** Aim of the task **
The data below is to be repeated in full, exactly as shown.

** Records for the exercise **
__________________________________________________

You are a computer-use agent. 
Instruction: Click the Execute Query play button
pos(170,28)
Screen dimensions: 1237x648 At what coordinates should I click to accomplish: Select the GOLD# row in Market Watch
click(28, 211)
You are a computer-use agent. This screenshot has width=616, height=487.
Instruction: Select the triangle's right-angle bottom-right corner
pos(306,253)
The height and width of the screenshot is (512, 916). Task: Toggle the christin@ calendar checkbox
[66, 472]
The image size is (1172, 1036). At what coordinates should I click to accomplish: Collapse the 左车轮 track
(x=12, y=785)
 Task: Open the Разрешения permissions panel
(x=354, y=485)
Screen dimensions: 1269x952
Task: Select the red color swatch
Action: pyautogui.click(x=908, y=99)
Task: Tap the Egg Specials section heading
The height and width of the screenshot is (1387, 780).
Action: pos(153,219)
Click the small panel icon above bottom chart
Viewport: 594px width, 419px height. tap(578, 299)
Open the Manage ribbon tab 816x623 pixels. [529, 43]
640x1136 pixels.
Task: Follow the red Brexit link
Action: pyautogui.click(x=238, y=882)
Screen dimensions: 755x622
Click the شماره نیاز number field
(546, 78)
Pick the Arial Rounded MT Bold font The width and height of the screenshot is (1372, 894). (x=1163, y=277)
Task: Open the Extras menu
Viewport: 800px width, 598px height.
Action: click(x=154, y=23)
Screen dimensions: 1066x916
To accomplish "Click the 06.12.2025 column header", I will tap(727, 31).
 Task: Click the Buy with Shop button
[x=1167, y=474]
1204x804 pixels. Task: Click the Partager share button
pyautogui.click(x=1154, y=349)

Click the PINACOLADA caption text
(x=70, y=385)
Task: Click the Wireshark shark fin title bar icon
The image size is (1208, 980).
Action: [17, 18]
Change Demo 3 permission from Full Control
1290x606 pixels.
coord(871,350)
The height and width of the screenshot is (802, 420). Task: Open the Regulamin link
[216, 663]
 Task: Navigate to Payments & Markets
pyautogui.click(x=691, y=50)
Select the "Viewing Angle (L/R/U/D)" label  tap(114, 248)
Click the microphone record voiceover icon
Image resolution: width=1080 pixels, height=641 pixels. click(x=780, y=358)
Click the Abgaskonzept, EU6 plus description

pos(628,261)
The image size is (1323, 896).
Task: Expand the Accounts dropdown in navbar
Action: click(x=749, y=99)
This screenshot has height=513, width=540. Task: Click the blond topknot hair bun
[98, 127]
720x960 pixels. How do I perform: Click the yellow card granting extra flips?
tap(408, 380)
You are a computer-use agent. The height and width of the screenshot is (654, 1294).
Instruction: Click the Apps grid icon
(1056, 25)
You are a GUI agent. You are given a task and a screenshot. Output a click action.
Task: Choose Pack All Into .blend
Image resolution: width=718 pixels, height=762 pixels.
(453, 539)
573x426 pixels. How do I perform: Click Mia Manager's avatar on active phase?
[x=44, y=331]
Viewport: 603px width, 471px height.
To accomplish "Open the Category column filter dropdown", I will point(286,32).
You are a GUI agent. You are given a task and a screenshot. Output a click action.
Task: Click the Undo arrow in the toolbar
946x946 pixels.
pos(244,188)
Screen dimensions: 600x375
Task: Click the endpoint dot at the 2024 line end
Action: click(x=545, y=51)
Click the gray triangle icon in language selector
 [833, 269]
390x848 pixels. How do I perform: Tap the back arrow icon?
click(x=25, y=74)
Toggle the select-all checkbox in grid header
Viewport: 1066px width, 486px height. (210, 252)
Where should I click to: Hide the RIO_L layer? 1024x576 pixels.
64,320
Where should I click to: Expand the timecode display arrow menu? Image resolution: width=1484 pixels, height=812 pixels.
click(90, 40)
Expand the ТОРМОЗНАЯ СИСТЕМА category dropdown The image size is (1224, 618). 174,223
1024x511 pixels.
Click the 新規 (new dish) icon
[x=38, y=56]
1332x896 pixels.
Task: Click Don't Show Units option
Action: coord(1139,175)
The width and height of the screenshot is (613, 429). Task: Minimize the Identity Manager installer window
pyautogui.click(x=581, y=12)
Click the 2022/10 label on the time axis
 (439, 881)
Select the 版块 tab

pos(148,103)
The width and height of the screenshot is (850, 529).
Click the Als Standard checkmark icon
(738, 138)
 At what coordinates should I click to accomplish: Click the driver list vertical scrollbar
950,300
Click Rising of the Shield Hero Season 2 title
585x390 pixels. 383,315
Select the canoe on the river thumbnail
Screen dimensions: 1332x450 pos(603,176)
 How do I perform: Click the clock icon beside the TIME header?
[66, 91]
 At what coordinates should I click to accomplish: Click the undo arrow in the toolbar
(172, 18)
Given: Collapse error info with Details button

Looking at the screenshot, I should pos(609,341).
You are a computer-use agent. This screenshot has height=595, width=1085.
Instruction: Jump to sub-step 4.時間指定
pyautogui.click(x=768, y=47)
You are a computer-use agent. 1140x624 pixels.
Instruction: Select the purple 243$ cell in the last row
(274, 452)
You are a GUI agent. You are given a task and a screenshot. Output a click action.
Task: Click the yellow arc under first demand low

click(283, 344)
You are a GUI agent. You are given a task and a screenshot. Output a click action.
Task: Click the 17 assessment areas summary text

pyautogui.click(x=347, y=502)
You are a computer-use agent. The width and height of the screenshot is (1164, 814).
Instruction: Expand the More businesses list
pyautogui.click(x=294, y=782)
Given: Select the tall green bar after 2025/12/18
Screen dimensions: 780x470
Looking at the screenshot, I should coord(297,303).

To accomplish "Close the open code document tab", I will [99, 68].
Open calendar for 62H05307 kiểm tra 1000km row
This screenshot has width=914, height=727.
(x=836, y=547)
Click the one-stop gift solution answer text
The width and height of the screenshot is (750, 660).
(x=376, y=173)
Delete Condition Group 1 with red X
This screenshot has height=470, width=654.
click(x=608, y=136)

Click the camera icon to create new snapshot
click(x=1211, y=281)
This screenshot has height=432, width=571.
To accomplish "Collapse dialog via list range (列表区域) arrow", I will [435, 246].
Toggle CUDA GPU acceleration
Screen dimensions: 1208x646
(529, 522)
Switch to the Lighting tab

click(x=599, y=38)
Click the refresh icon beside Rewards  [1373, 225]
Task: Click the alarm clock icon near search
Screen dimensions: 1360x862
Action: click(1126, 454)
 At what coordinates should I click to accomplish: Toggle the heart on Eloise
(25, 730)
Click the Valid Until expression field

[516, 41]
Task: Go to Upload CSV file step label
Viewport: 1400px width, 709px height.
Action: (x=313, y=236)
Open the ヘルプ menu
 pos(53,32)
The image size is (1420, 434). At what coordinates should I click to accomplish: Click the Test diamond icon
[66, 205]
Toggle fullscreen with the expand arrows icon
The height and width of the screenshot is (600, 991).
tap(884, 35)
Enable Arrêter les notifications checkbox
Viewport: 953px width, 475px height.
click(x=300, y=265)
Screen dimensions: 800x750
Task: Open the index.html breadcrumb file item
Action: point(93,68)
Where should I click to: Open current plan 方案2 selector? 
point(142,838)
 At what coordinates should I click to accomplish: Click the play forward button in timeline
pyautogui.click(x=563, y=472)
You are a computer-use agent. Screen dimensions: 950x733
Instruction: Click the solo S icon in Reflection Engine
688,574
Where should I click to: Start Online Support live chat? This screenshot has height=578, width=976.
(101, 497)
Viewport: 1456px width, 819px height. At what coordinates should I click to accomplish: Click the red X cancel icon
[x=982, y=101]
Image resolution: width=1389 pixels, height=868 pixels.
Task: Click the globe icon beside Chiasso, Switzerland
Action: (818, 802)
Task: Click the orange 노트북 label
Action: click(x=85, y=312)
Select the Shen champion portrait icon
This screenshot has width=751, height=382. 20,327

__________________________________________________

** Response box **
You are a computer-use agent. 
Instruction: Click the Execute Query play button
pos(170,28)
Screen dimensions: 1237x648 At what coordinates should I click to accomplish: Select the GOLD# row in Market Watch
click(28, 211)
You are a computer-use agent. This screenshot has width=616, height=487.
Instruction: Select the triangle's right-angle bottom-right corner
pos(306,253)
The height and width of the screenshot is (512, 916). Task: Toggle the christin@ calendar checkbox
[66, 472]
The image size is (1172, 1036). At what coordinates should I click to accomplish: Collapse the 左车轮 track
(x=12, y=785)
 Task: Open the Разрешения permissions panel
(x=354, y=485)
Screen dimensions: 1269x952
Task: Select the red color swatch
Action: pyautogui.click(x=908, y=99)
Task: Tap the Egg Specials section heading
The height and width of the screenshot is (1387, 780).
Action: pos(153,219)
Click the small panel icon above bottom chart
Viewport: 594px width, 419px height. tap(578, 299)
Open the Manage ribbon tab 816x623 pixels. [529, 43]
640x1136 pixels.
Task: Follow the red Brexit link
Action: pyautogui.click(x=238, y=882)
Screen dimensions: 755x622
Click the شماره نیاز number field
(546, 78)
Pick the Arial Rounded MT Bold font The width and height of the screenshot is (1372, 894). (x=1163, y=277)
Task: Open the Extras menu
Viewport: 800px width, 598px height.
Action: click(x=154, y=23)
Screen dimensions: 1066x916
To accomplish "Click the 06.12.2025 column header", I will tap(727, 31).
 Task: Click the Buy with Shop button
[x=1167, y=474]
1204x804 pixels. Task: Click the Partager share button
pyautogui.click(x=1154, y=349)

Click the PINACOLADA caption text
(x=70, y=385)
Task: Click the Wireshark shark fin title bar icon
The image size is (1208, 980).
Action: [17, 18]
Change Demo 3 permission from Full Control
1290x606 pixels.
coord(871,350)
The height and width of the screenshot is (802, 420). Task: Open the Regulamin link
[216, 663]
 Task: Navigate to Payments & Markets
pyautogui.click(x=691, y=50)
Select the "Viewing Angle (L/R/U/D)" label  tap(114, 248)
Click the microphone record voiceover icon
Image resolution: width=1080 pixels, height=641 pixels. click(x=780, y=358)
Click the Abgaskonzept, EU6 plus description

pos(628,261)
The image size is (1323, 896).
Task: Expand the Accounts dropdown in navbar
Action: click(x=749, y=99)
This screenshot has height=513, width=540. Task: Click the blond topknot hair bun
[98, 127]
720x960 pixels. How do I perform: Click the yellow card granting extra flips?
tap(408, 380)
You are a computer-use agent. The height and width of the screenshot is (654, 1294).
Instruction: Click the Apps grid icon
(1056, 25)
You are a GUI agent. You are given a task and a screenshot. Output a click action.
Task: Choose Pack All Into .blend
Image resolution: width=718 pixels, height=762 pixels.
(453, 539)
573x426 pixels. How do I perform: Click Mia Manager's avatar on active phase?
[x=44, y=331]
Viewport: 603px width, 471px height.
To accomplish "Open the Category column filter dropdown", I will point(286,32).
You are a GUI agent. You are given a task and a screenshot. Output a click action.
Task: Click the Undo arrow in the toolbar
946x946 pixels.
pos(244,188)
Screen dimensions: 600x375
Task: Click the endpoint dot at the 2024 line end
Action: click(x=545, y=51)
Click the gray triangle icon in language selector
 [833, 269]
390x848 pixels. How do I perform: Tap the back arrow icon?
click(x=25, y=74)
Toggle the select-all checkbox in grid header
Viewport: 1066px width, 486px height. (210, 252)
Where should I click to: Hide the RIO_L layer? 1024x576 pixels.
64,320
Where should I click to: Expand the timecode display arrow menu? Image resolution: width=1484 pixels, height=812 pixels.
click(90, 40)
Expand the ТОРМОЗНАЯ СИСТЕМА category dropdown The image size is (1224, 618). 174,223
1024x511 pixels.
Click the 新規 (new dish) icon
[x=38, y=56]
1332x896 pixels.
Task: Click Don't Show Units option
Action: coord(1139,175)
The width and height of the screenshot is (613, 429). Task: Minimize the Identity Manager installer window
pyautogui.click(x=581, y=12)
Click the 2022/10 label on the time axis
 (439, 881)
Select the 版块 tab

pos(148,103)
The width and height of the screenshot is (850, 529).
Click the Als Standard checkmark icon
(738, 138)
 At what coordinates should I click to accomplish: Click the driver list vertical scrollbar
950,300
Click Rising of the Shield Hero Season 2 title
585x390 pixels. 383,315
Select the canoe on the river thumbnail
Screen dimensions: 1332x450 pos(603,176)
 How do I perform: Click the clock icon beside the TIME header?
[66, 91]
 At what coordinates should I click to accomplish: Click the undo arrow in the toolbar
(172, 18)
Given: Collapse error info with Details button

Looking at the screenshot, I should pos(609,341).
You are a computer-use agent. This screenshot has height=595, width=1085.
Instruction: Jump to sub-step 4.時間指定
pyautogui.click(x=768, y=47)
You are a computer-use agent. 1140x624 pixels.
Instruction: Select the purple 243$ cell in the last row
(274, 452)
You are a GUI agent. You are given a task and a screenshot. Output a click action.
Task: Click the yellow arc under first demand low

click(283, 344)
You are a GUI agent. You are given a task and a screenshot. Output a click action.
Task: Click the 17 assessment areas summary text

pyautogui.click(x=347, y=502)
You are a computer-use agent. The width and height of the screenshot is (1164, 814).
Instruction: Expand the More businesses list
pyautogui.click(x=294, y=782)
Given: Select the tall green bar after 2025/12/18
Screen dimensions: 780x470
Looking at the screenshot, I should coord(297,303).

To accomplish "Close the open code document tab", I will [99, 68].
Open calendar for 62H05307 kiểm tra 1000km row
This screenshot has width=914, height=727.
(x=836, y=547)
Click the one-stop gift solution answer text
The width and height of the screenshot is (750, 660).
(x=376, y=173)
Delete Condition Group 1 with red X
This screenshot has height=470, width=654.
click(x=608, y=136)

Click the camera icon to create new snapshot
click(x=1211, y=281)
This screenshot has height=432, width=571.
To accomplish "Collapse dialog via list range (列表区域) arrow", I will [435, 246].
Toggle CUDA GPU acceleration
Screen dimensions: 1208x646
(529, 522)
Switch to the Lighting tab

click(x=599, y=38)
Click the refresh icon beside Rewards  [1373, 225]
Task: Click the alarm clock icon near search
Screen dimensions: 1360x862
Action: click(1126, 454)
 At what coordinates should I click to accomplish: Toggle the heart on Eloise
(25, 730)
Click the Valid Until expression field

[516, 41]
Task: Go to Upload CSV file step label
Viewport: 1400px width, 709px height.
Action: (x=313, y=236)
Open the ヘルプ menu
 pos(53,32)
The image size is (1420, 434). At what coordinates should I click to accomplish: Click the Test diamond icon
[66, 205]
Toggle fullscreen with the expand arrows icon
The height and width of the screenshot is (600, 991).
tap(884, 35)
Enable Arrêter les notifications checkbox
Viewport: 953px width, 475px height.
click(x=300, y=265)
Screen dimensions: 800x750
Task: Open the index.html breadcrumb file item
Action: point(93,68)
Where should I click to: Open current plan 方案2 selector? 
point(142,838)
 At what coordinates should I click to accomplish: Click the play forward button in timeline
pyautogui.click(x=563, y=472)
You are a computer-use agent. Screen dimensions: 950x733
Instruction: Click the solo S icon in Reflection Engine
688,574
Where should I click to: Start Online Support live chat? This screenshot has height=578, width=976.
(101, 497)
Viewport: 1456px width, 819px height. At what coordinates should I click to accomplish: Click the red X cancel icon
[x=982, y=101]
Image resolution: width=1389 pixels, height=868 pixels.
Task: Click the globe icon beside Chiasso, Switzerland
Action: (818, 802)
Task: Click the orange 노트북 label
Action: click(x=85, y=312)
Select the Shen champion portrait icon
This screenshot has width=751, height=382. 20,327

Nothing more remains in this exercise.